- PAGE TEXT:
At US HUPO, New PNNL Software Tools Get an Airing
An estimated 20,300 genes in the human genome encode proteins. The number of proteins themselves, as intact proteoforms, could be as high as one billion. That vast number makes the functional protein architecture of humans - the proteome - much harder to map than the genome.
Yet mapping the proteome is essential because understanding the activities and functions of proteins could speed the development of protocols for diagnosis, treatment, and prevention of disease.
Internationally, the Human Proteome Organization (HUPO) coordinates this kind of research. The United States chapter, US HUPO, is hosting its 13th annual conference this week (March 19-22). It features presentations, lightning talks, industry lunch seminars, short courses, workshops, and poster sessions. Among the presenters is PNNL's Sam Payne, an Integrative Omics scientist and team lead who develops algorithms for analyzing proteomics data.
Proteomics data are collected by mass spectrometry analytical strategies designed to reveal the function and activity of proteins, in part by accurately measuring a protein's charge, mass, and weight.

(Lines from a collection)

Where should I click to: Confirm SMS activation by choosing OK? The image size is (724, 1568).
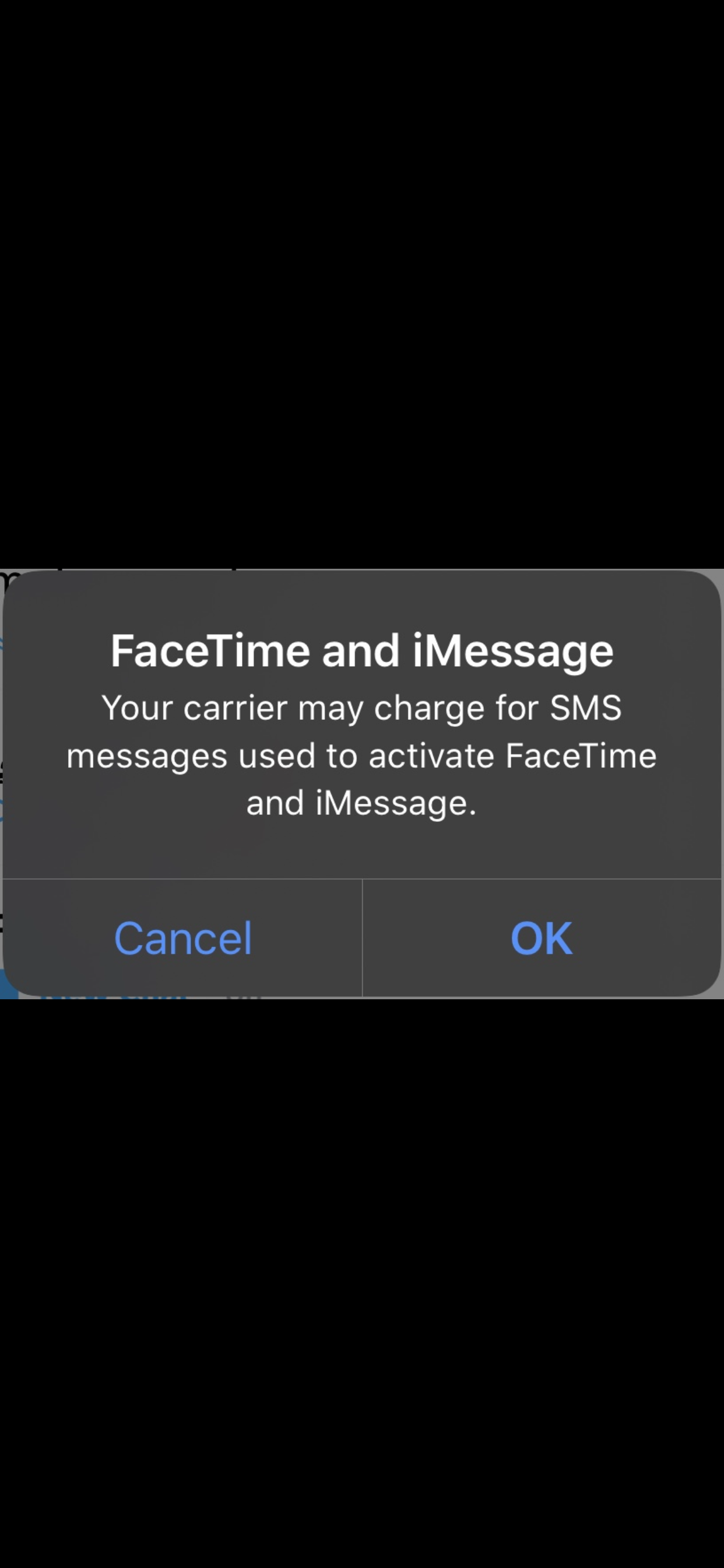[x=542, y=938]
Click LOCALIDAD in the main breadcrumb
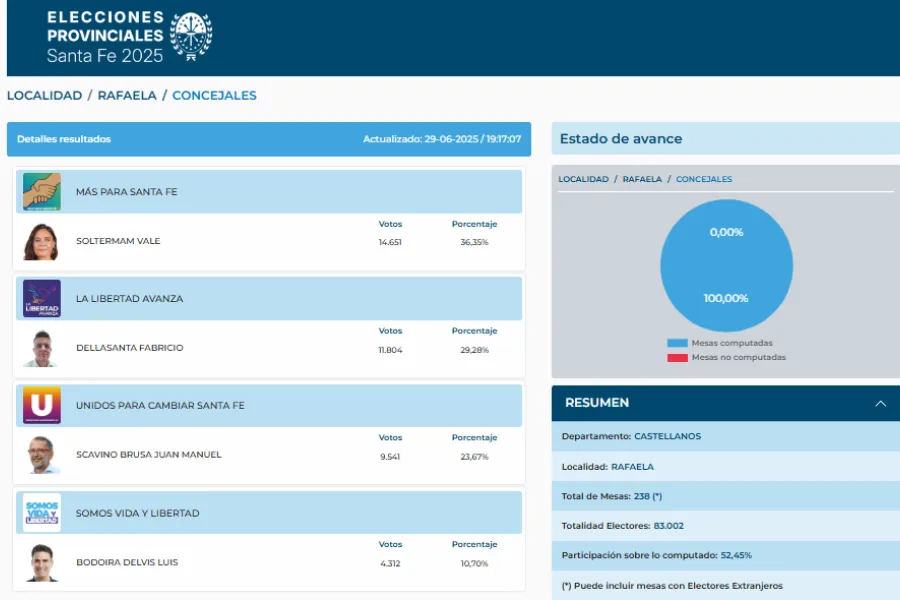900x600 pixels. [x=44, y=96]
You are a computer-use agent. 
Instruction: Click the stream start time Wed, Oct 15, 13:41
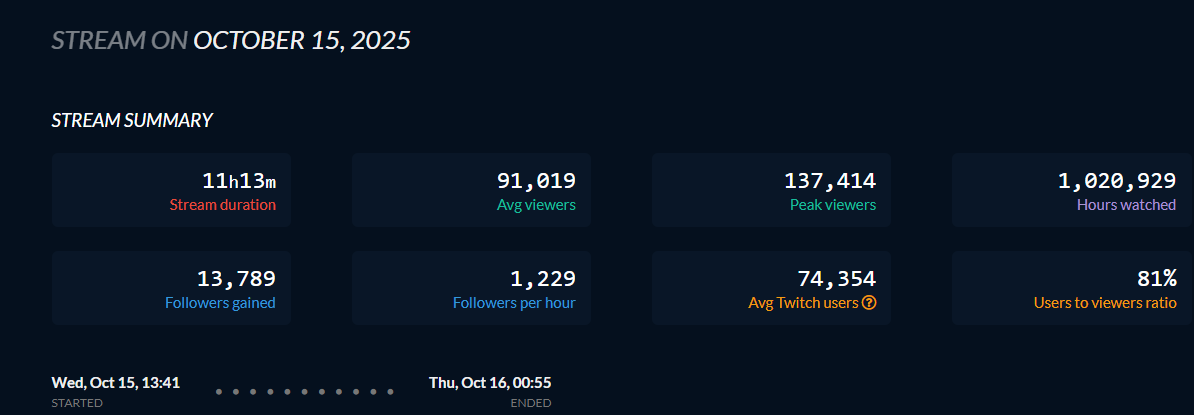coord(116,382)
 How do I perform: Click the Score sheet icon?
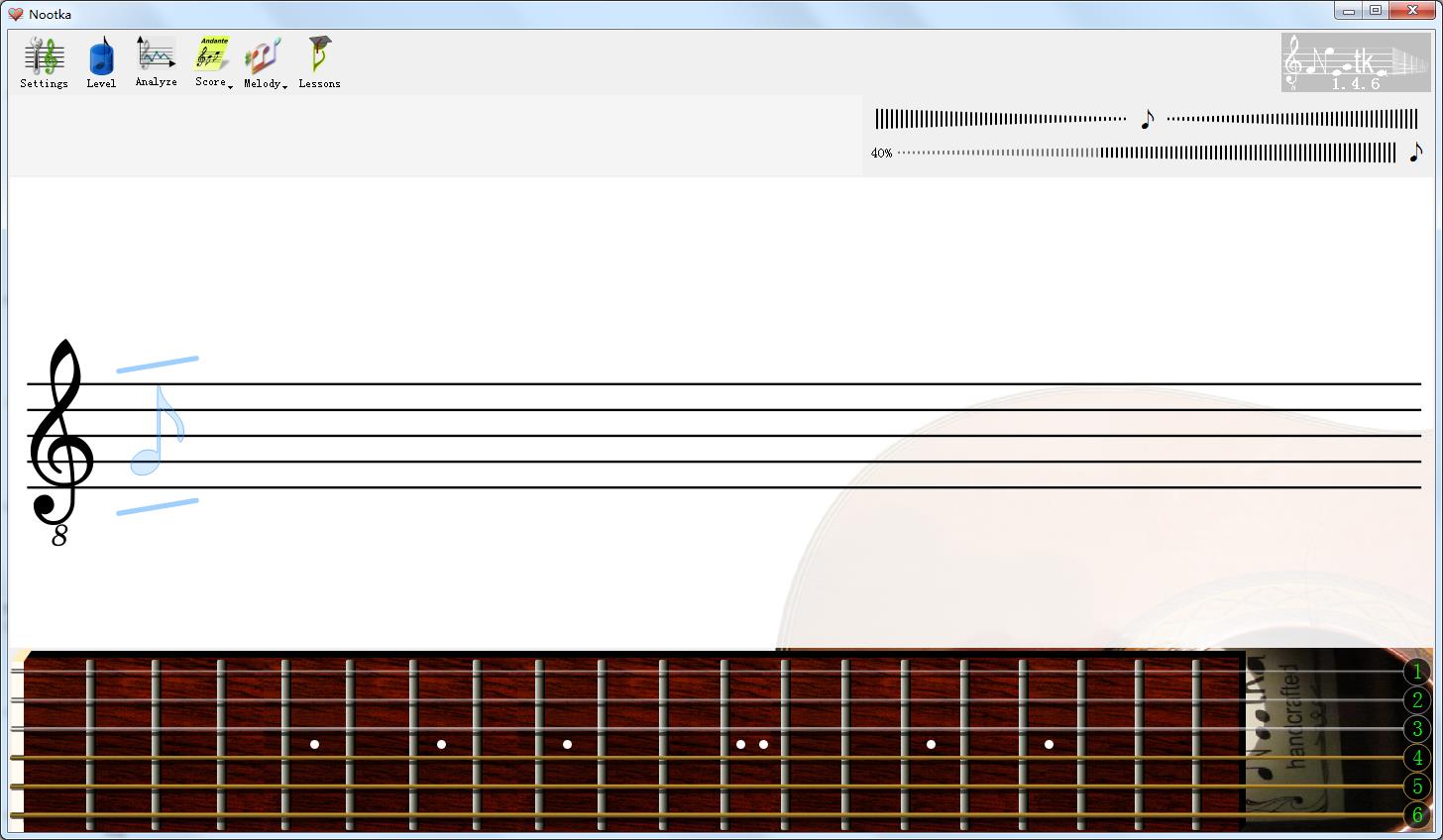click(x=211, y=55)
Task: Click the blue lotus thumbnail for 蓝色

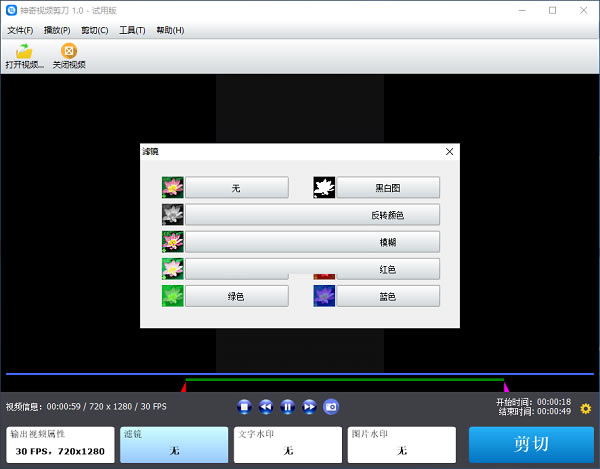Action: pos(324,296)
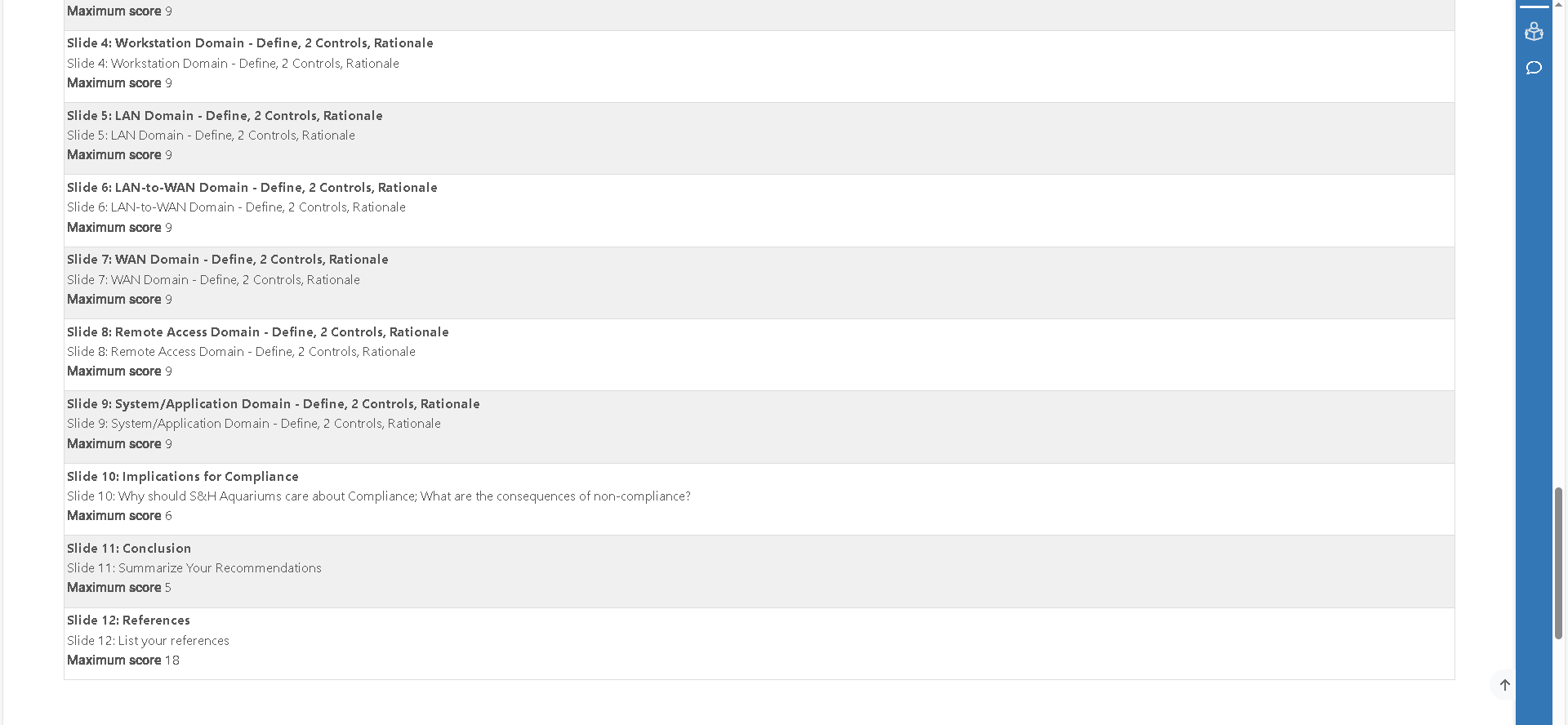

- WHAT YOU SHOULD DO:
Reproduce the stretch of the US HUPO article from "Yet mapping the" through "analyzing proteomics data." word for word.

- TASK SOLUTION:
Yet mapping the proteome is essential because understanding the activities and functions of proteins could speed the development of protocols for diagnosis, treatment, and prevention of disease.
Internationally, the Human Proteome Organization (HUPO) coordinates this kind of research. The United States chapter, US HUPO, is hosting its 13th annual conference this week (March 19-22). It features presentations, lightning talks, industry lunch seminars, short courses, workshops, and poster sessions. Among the presenters is PNNL's Sam Payne, an Integrative Omics scientist and team lead who develops algorithms for analyzing proteomics data.